Wednesday, August 23, 2017

An Object of Terror to All Beholders

Klan costume for "Great Titan"
in Catalogue of Official Robes and Banners 
(published by Knights of the Ku Klux Klan, 1925)

Several years ago while living in Atlanta, I went behind the scenes at the Martin Luther King Jr. Center.  The National Historic Site includes the Ebenezer Baptist Church and King’s boyhood home.  Among various artifacts in the archive: a robe and hood that once belonged to a member of the KKK.  Just glancing at the garments felt chilling.  But the real shock came when I noticed that there were labels attached them. 

During the nineteenth century, the robes and hoods worn by Klansmen were sewn at home by loving wives and mothers.  But by 1915 when the Klan resurgence started, they would have been manufactured in a factory.  And the people who assembled them surely included black workers.

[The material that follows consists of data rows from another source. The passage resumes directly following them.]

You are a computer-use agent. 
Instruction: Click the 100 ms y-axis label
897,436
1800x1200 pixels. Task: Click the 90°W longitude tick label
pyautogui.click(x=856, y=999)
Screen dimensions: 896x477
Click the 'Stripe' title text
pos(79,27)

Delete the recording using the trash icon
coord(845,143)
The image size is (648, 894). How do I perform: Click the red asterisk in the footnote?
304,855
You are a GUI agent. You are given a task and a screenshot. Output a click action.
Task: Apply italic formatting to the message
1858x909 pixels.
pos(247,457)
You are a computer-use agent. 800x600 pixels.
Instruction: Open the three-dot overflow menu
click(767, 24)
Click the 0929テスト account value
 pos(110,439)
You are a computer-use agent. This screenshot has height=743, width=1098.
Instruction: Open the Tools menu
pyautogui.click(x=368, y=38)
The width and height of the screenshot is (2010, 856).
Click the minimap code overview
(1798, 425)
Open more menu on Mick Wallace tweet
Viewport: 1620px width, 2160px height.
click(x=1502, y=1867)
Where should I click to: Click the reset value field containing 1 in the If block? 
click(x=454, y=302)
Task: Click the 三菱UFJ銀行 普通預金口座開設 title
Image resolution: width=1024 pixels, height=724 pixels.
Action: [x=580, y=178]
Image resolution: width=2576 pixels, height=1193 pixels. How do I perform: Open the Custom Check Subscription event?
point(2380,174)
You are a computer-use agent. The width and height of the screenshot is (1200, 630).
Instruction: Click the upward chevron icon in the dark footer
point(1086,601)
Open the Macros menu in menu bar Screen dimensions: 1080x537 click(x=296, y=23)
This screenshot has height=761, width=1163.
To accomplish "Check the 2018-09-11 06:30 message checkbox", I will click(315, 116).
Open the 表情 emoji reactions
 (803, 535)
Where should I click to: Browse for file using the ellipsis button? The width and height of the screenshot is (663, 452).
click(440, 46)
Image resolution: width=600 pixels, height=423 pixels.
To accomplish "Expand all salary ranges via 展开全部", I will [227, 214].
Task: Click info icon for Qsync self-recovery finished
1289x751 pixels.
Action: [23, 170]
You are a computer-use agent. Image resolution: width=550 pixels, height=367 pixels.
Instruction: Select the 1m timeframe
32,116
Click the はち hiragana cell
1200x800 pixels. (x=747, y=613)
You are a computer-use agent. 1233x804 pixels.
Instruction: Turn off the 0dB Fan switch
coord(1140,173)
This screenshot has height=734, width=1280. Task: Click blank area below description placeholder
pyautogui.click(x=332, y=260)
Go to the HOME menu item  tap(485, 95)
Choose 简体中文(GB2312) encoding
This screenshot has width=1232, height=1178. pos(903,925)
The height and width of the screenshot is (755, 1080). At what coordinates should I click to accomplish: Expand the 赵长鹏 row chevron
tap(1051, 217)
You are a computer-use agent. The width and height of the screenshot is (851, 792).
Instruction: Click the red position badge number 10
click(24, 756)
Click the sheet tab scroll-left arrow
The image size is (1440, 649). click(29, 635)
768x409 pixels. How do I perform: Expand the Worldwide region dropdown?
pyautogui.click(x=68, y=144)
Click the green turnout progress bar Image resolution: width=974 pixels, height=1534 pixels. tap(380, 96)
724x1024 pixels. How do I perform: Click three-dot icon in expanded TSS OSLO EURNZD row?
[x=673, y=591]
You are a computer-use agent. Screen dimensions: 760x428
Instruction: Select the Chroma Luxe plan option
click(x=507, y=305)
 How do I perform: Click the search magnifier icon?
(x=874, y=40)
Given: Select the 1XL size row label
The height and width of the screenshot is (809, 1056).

Around the same time, many Confederate statues were constructed in Northern factories, ironically, because industry below the Mason-Dixon Line remained decimated.  These statues, like the Klan robes, would have embodied the labor of black men.

On one hand, a job is just a job. On the other hand, a job may demand the creation of objects that sear one’s body and soul. 


Klan banner featured in Catalogue of Official Robes and Banners 
(published by Knights of the Ku Klux Klan, 1925)

Historians have identified several reasons for the Klan’s second coming after World War I.  They include the influx of European immigrants, which began even before the Civil War and accelerated during the 1890s; it would be stemmed by the 1924 Immigration Act.  Prohibition and its enforcement – which the Klan favored – further united members.  And the fact that black soldiers who fought overseas now demanded respect and equality back home also enraged whites who joined the Klan in droves.

By 1920, the organization reached well beyond the South.  At this time, the garments worn by its members became standardized.  Various colors and insignias reflected a complex hierarchy.  But the point of the costume remained clear. In the words of a Klan enthusiast: the wearer is an object of terror to all beholders.

In 1921, a former KKK member named Henry Peck Fry wrote an expose of the organization which was published as a series in the New York World and picked up by numerous other papers nationwide including, remarkably, the New Orleans Times-Picayune. He wrote:

The organization does not “sell’ robes to members; it merely rents them. The price charged a member for a robe is $6.50, while the Kleagle* must pay $12 as his robe has more trimming. Made in large quantities, there ought to be a profit of at least $5 per garment, although I believe a New York garment maker could show a larger profit than that. . . The present output is about 600 robes per day.

600 KLAN ROBES PER DAY!?

The World articles prompted the U. S. House of Representatives to open hearings on the Ku Klux Klan in October 1921. Unsurprisingly, the hearings led nowhere. This was a year before Southern Democrats defeated an anti-lynching bill that had been proposed repeatedly by Republicans since the early 1900s.


Statement of Honorable Peter F. Tague,
U. S. Representative, Massachusetts;

Hearings on the KKK, 1921

In the meantime, Klan activities continued to roil the American landscape from California to Indiana to Georgia.  While the group achieved power through intimidation and violence, its expansion relied largely on its deft insinuation into the culture of small communities.  The Kiddie Klan and Women of the Ku Klux Klan were important auxiliaries, as the Klan presided over school and church events as well as local celebrations.**  

In 1925 when 30,000 Klansmen marched in Washington, D.C., the group had four million members.   

Waving American flags as they moved along Pennsylvania Avenue, the men cast back their hoods and boldly exposed their faces.

And that’s just about where we are right now.


Imperial Wizard Hiram W. Evans;
Klan March, Washington, D.C., 1925

 

*Kleagles are Klan officers who focus on recruitment of new members.
**There is an excellent book about this aspect of the KKK: Women of the Klan by Kathleen Blee (1991). 

https://www.throughthehourglass.com/2017/08/an-object-of-terror-to-all-beholders.html

1 comment:

  1. "deft insinuation into the culture of small communities" - perfect.
    Yes, this would make an excellent op-ed. The AJC? I know they were doing a series on race that is ongoing.